481. Magical String¶
Problem:¶
A magical string S consists of only '1' and '2' and obeys the following rules:
The string S is magical because concatenating the number of contiguous occurrences of characters '1' and '2' generates the string S itself.
The first few elements of string S is the following: S = "1221121221221121122……"
If we group the consecutive '1's and '2's in S, it will be:
1 22 11 2 1 22 1 22 11 2 11 22 ......
and the occurrences of '1's or '2's in each group are:
1 2 2 1 1 2 1 2 2 1 2 2 ......
You can see that the occurrence sequence above is the S itself.
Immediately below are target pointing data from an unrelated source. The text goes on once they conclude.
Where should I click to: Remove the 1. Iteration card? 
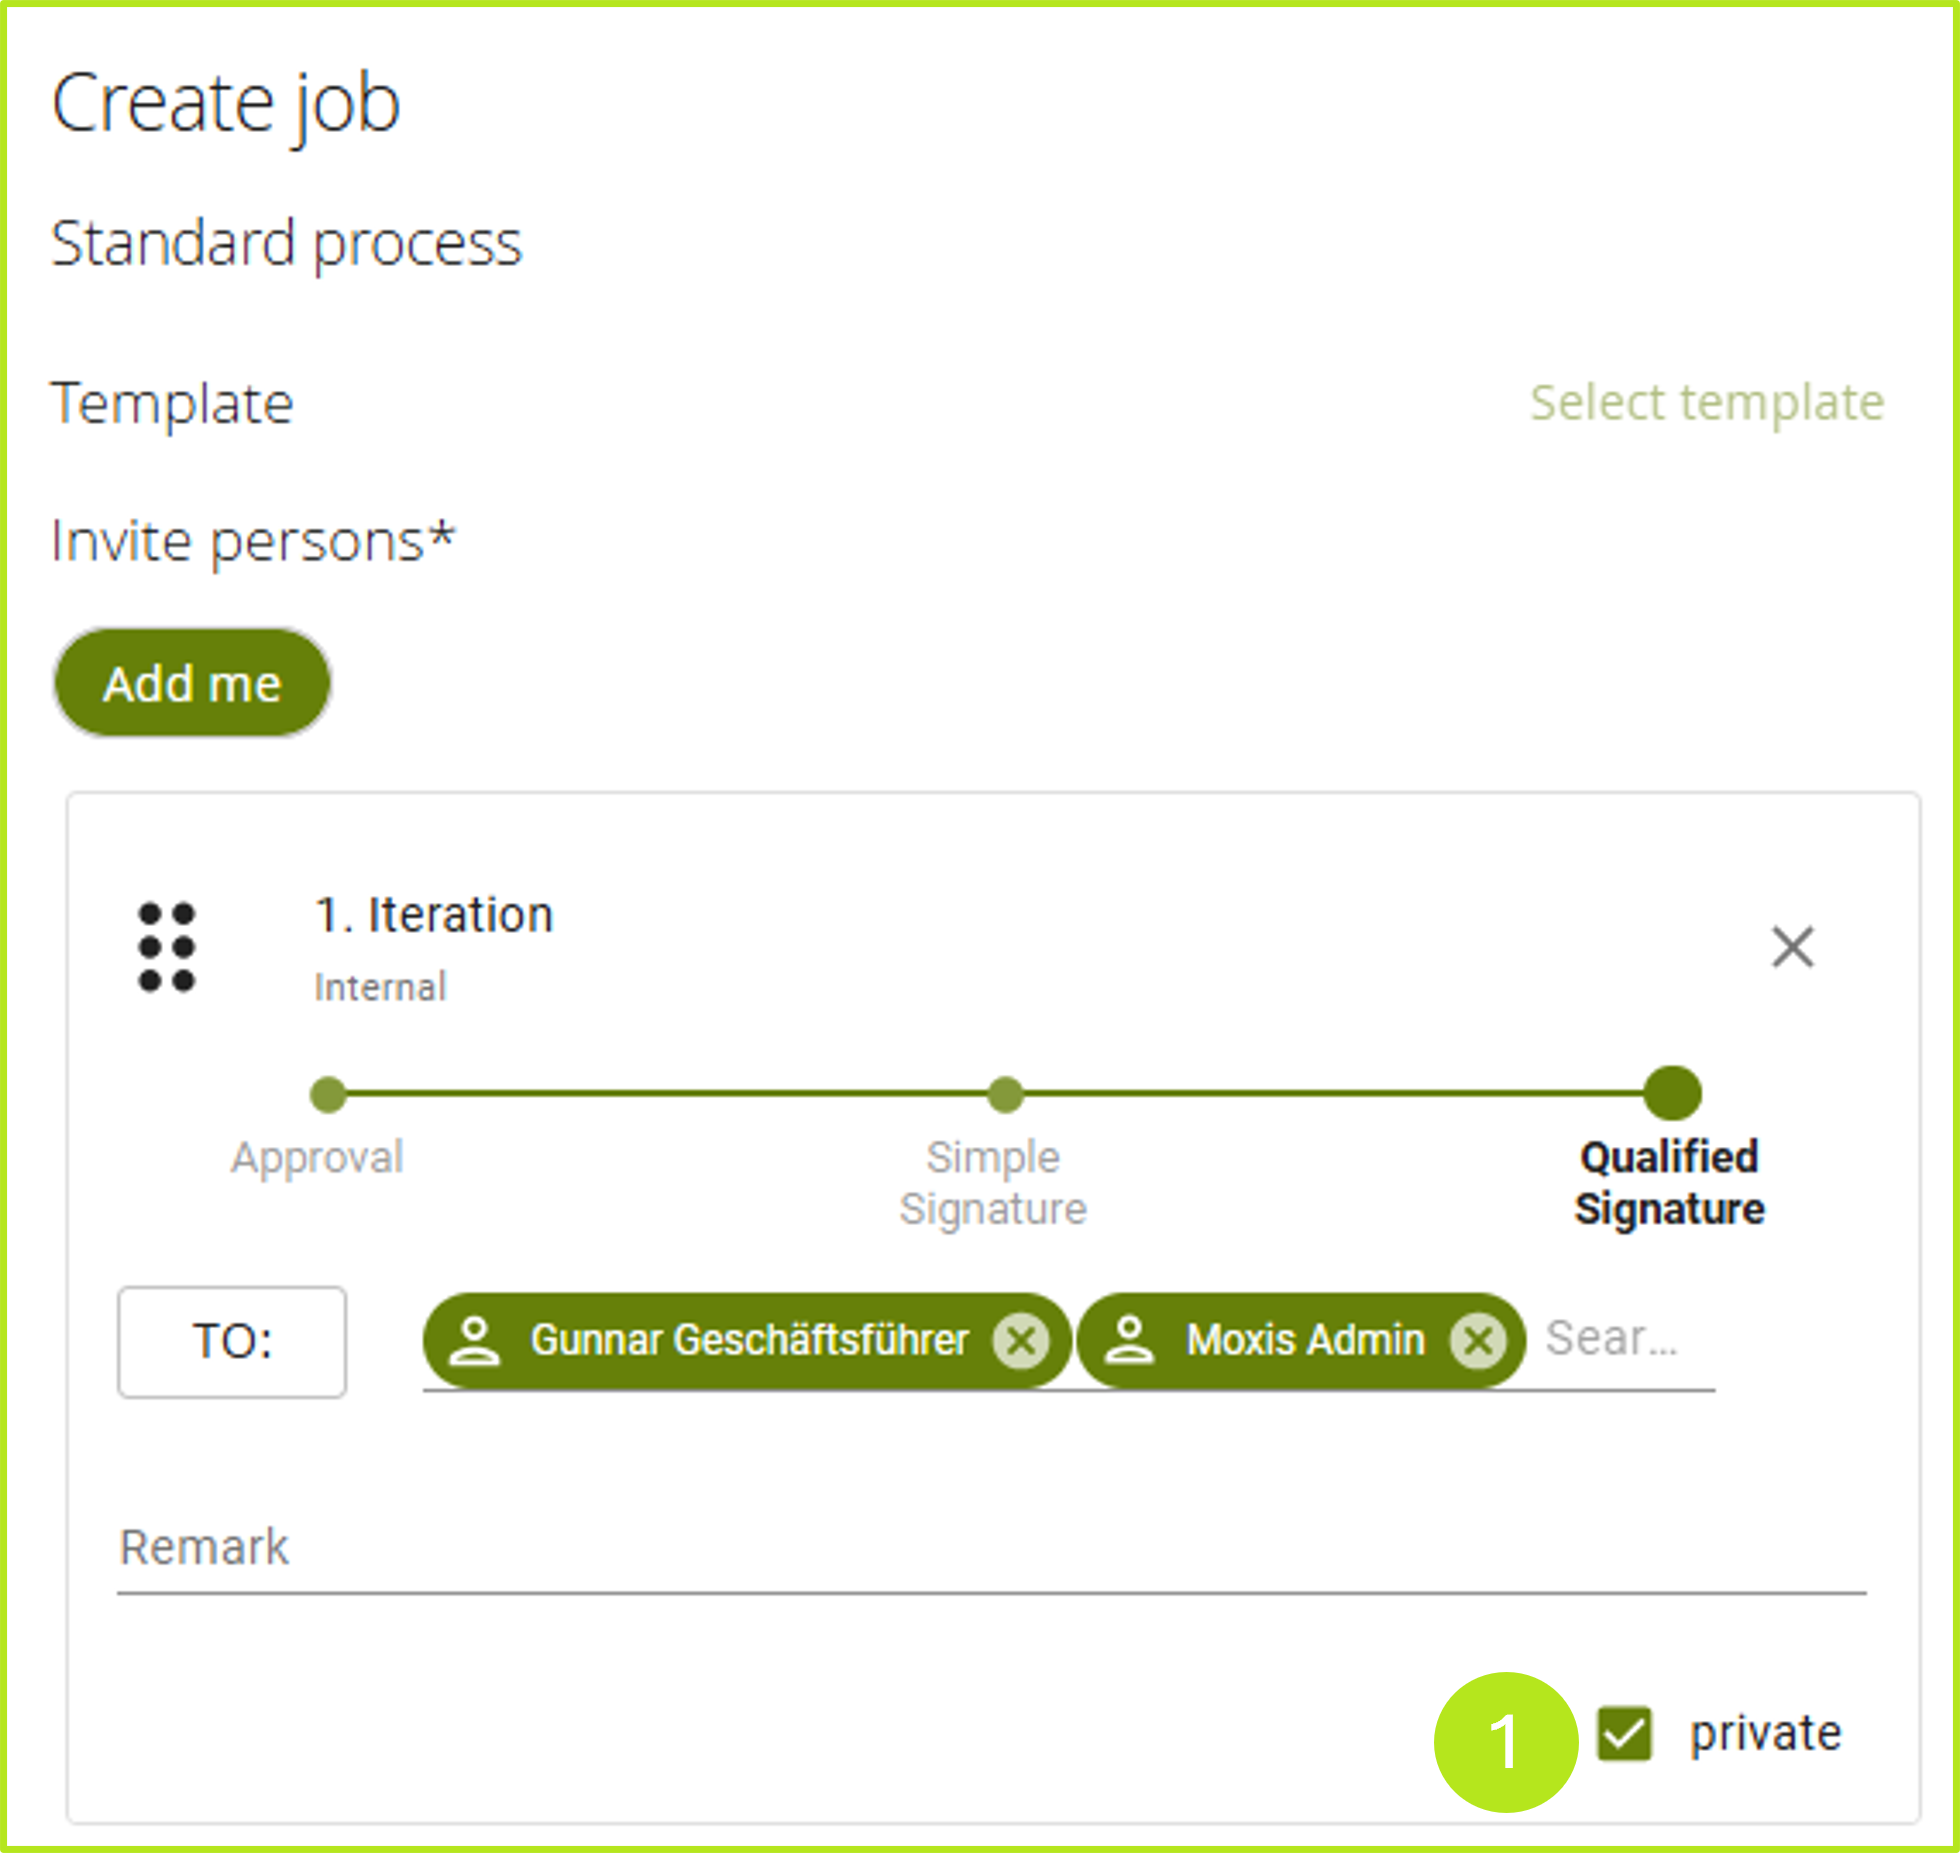point(1792,947)
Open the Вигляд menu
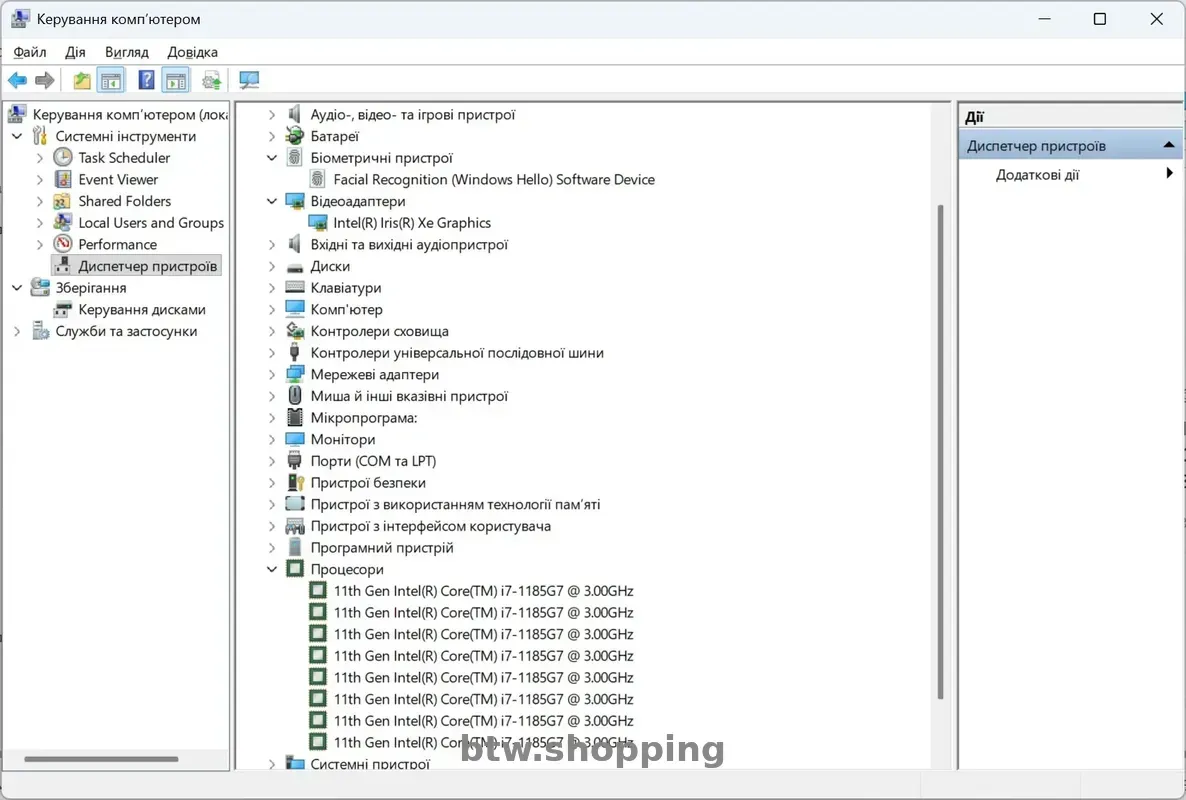 [x=126, y=52]
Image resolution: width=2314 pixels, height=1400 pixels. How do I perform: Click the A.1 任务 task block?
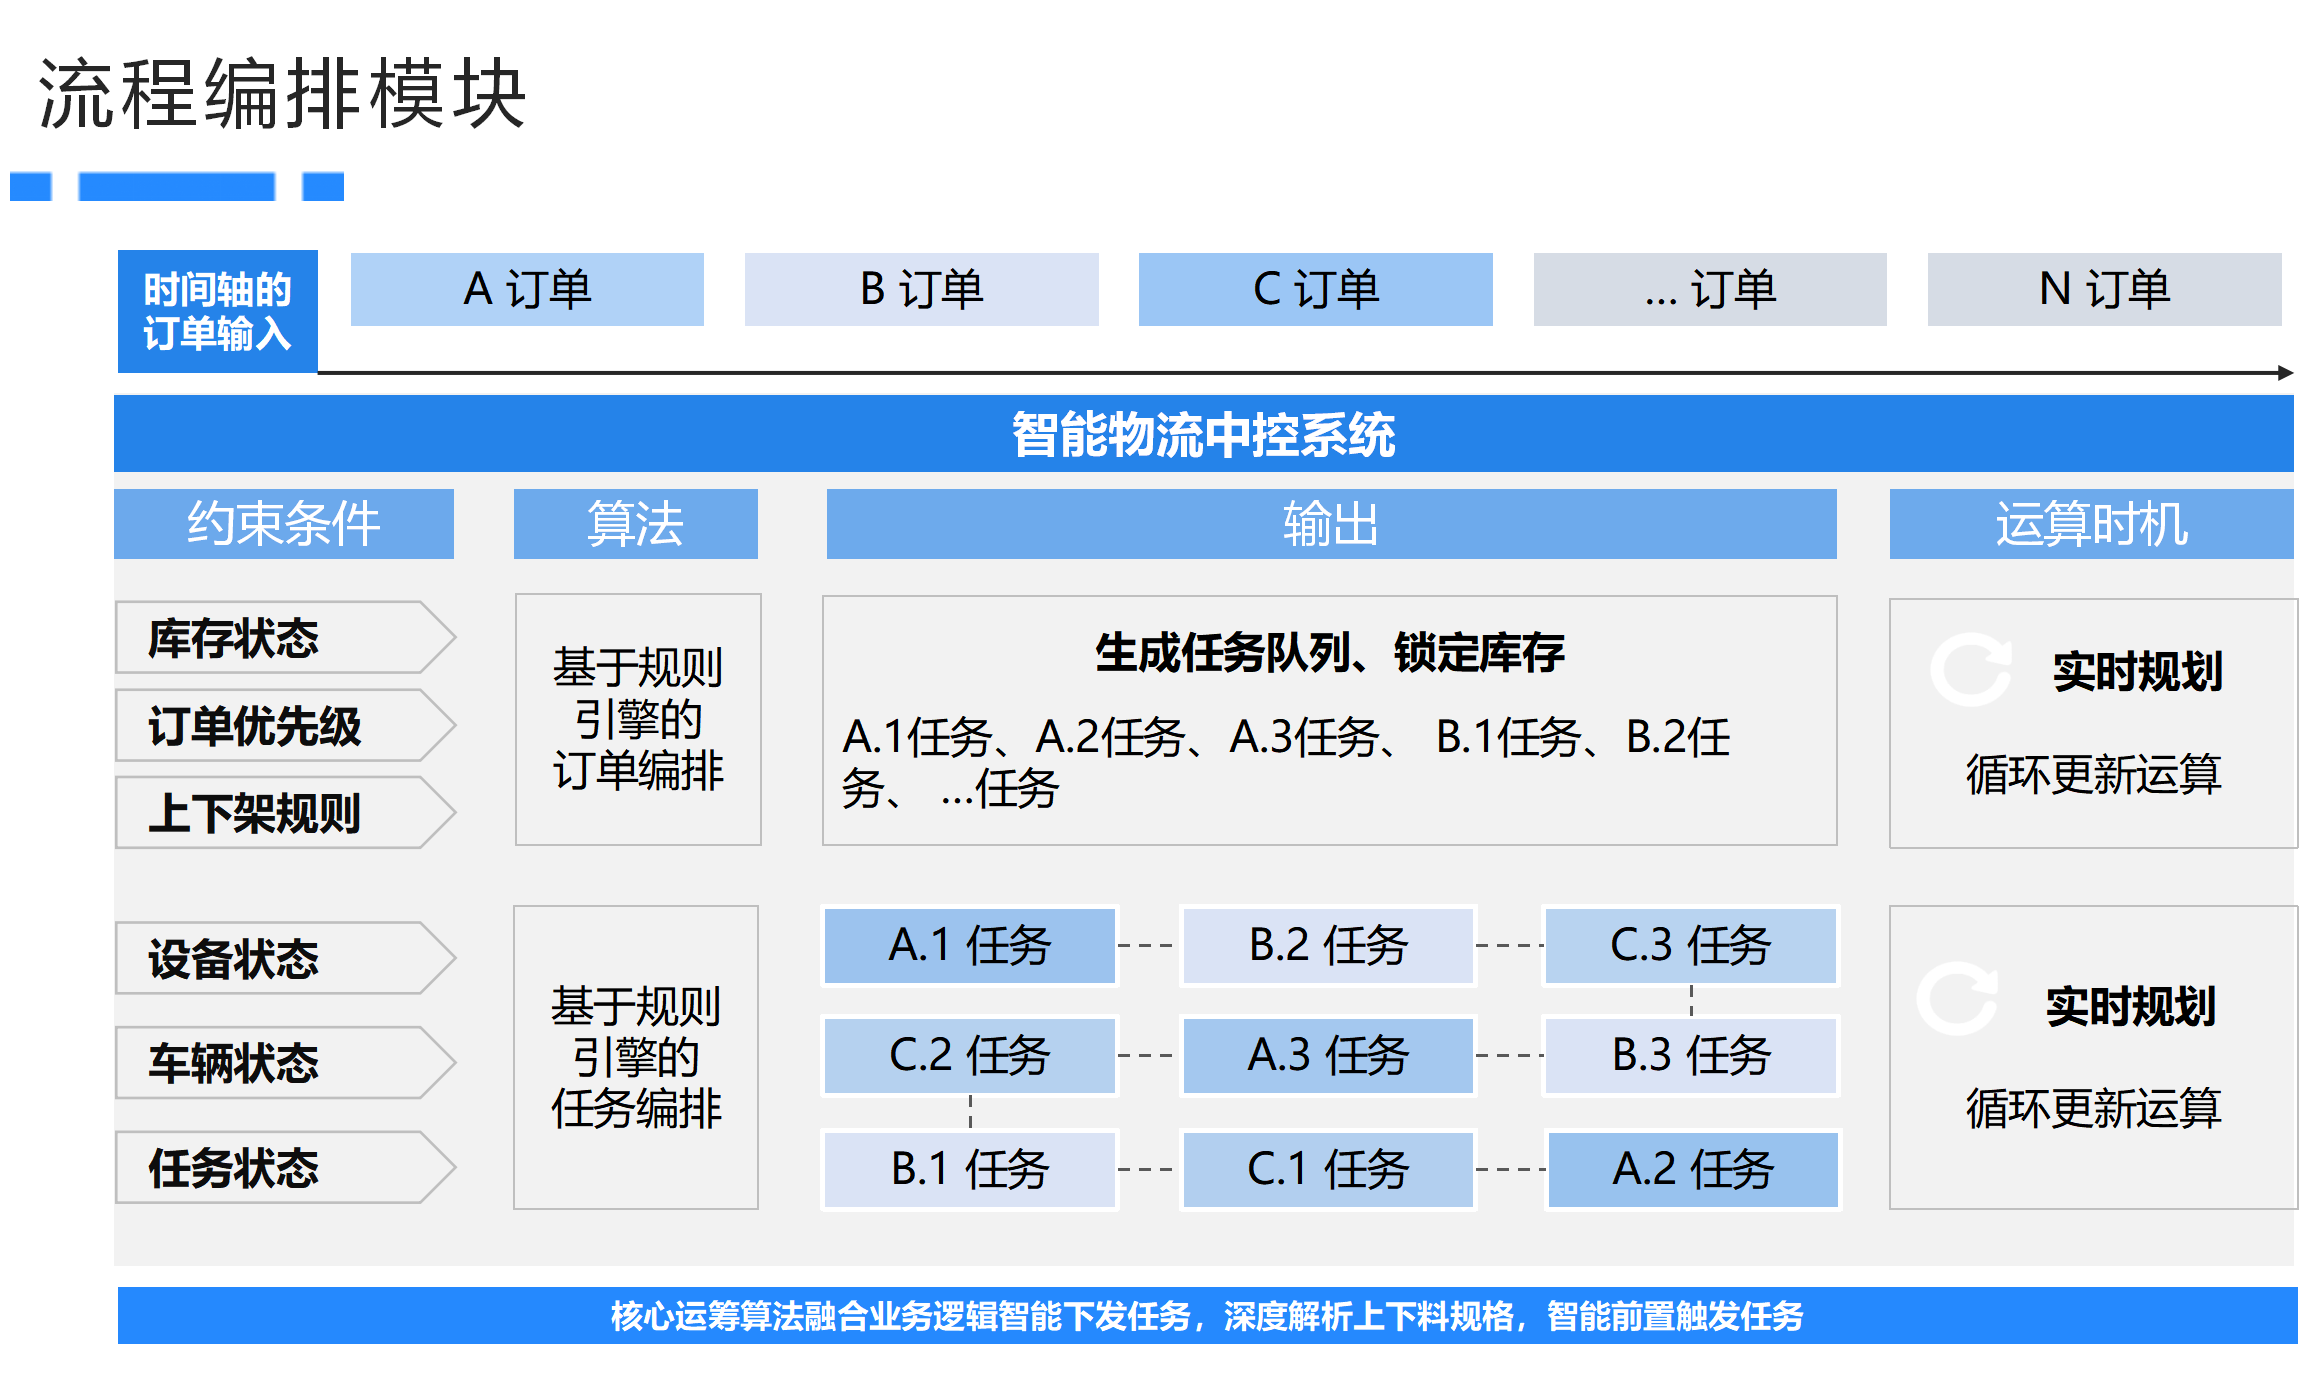pos(969,946)
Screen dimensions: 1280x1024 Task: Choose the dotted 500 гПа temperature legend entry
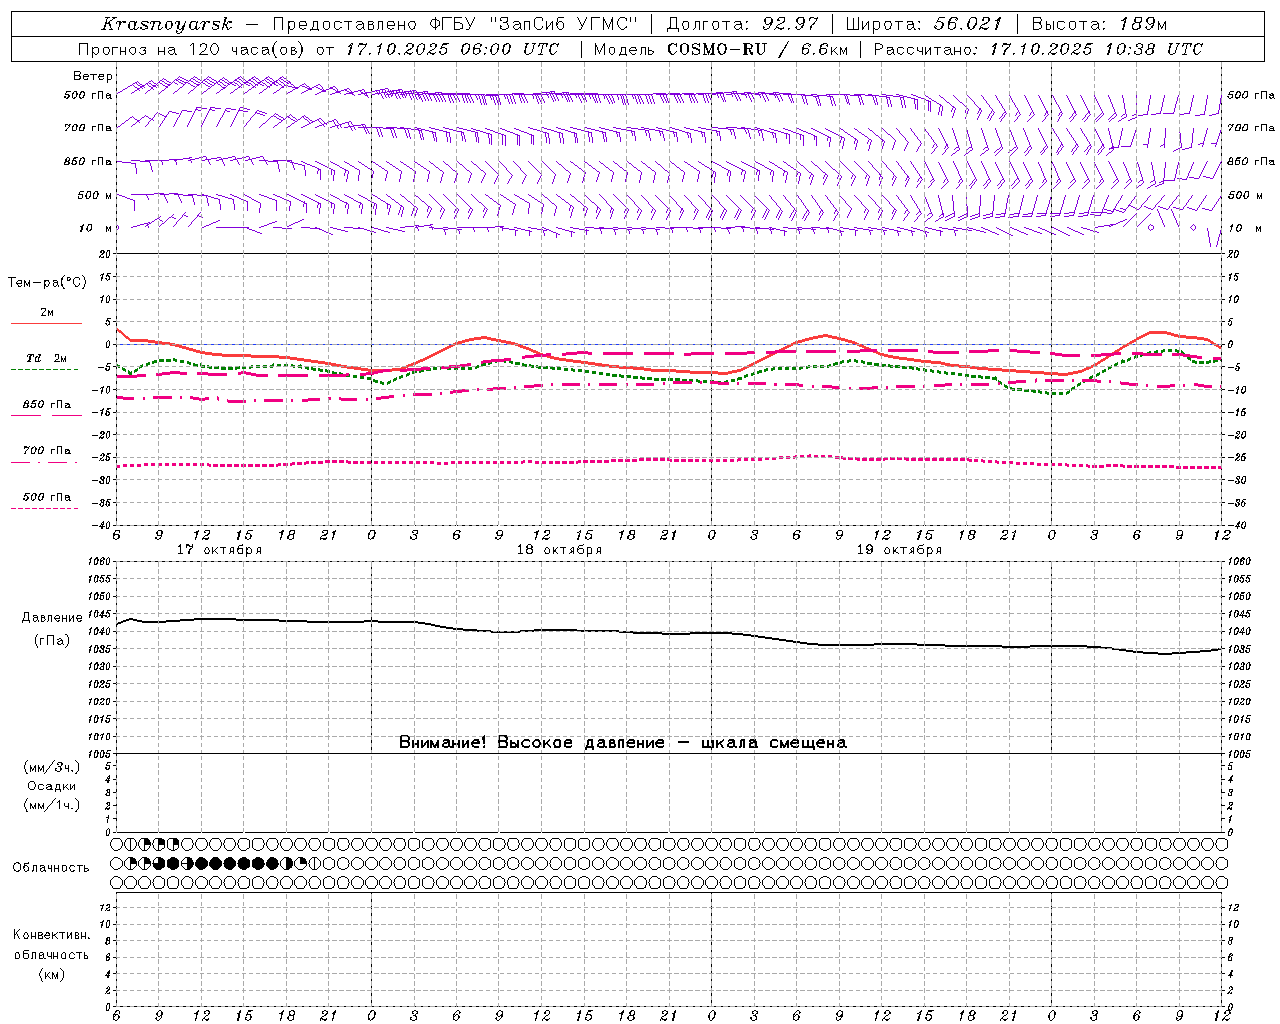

Given an integer N as input, return the number of '1's in the first N number in the magical string S.
Note: N will not exceed 100,000.
Example 1:
Input: 6
Output: 3
Explanation: The first 6 elements of magical string S is "12211" and it contains three 1's, so return 3.
Solutions:¶
public class Solution {
public int magicalString(int n) {
if (n <= 0) {
return 0;
}
int[] data = new int[100002];
data[0] = 1;
int i = 0, j = 0;
int count = 1;
while (i < n) {
if (data[j] == 1) {
if (data[i] == 1) {
data[++i] = 2;
}
else {
data[++i] = 1;
if (i < n) {
count ++;
}
}
}
else {
if (data[i] == 1) {
data[++i] = 1;
if (i < n) {
count ++;
}
data[++i] = 2;
}
else {
data[++i] = 2;
data[++i] = 1;
if (i < n) {
count ++;
}
}
}
j ++;
}
return count;
}
}
public class Solution {
public int magicalString(int n) {
if (n <= 0) {
return 0;
}
if (n <= 3) {
return 1;
}
int[] data = new int[100002];
data[0] = 1;
data[1] = 2;
data[2] = 2;
int i = 2, j = 2;
int count = 1;
int num = 1;
while (i < n) {
for (int k = 0; k < data[j]; k ++) {
data[++i] = num;
if (num == 1 && i < n) {
count ++;
}
}
j ++;
num = num ^ 3;
}
return count;
}
}
public class Solution {
public int magicalString(int n) {
if (n <= 0) {
return 0;
}
if (n <= 3) {
return 1;
}
StringBuilder sb = new StringBuilder("122");
int i = 2;
while (sb.length() < n) {
int num = (sb.charAt(sb.length() - 1) - '0') ^ 3;
int repeat = sb.charAt(i) - '0';
for (int j = 0; j < repeat; j ++) {
sb.append(num);
}
i ++;
}
int count = 0;
for (i = 0; i < n; i ++) {
if (sb.charAt(i) == '1') {
count ++;
}
}
return count;
}
}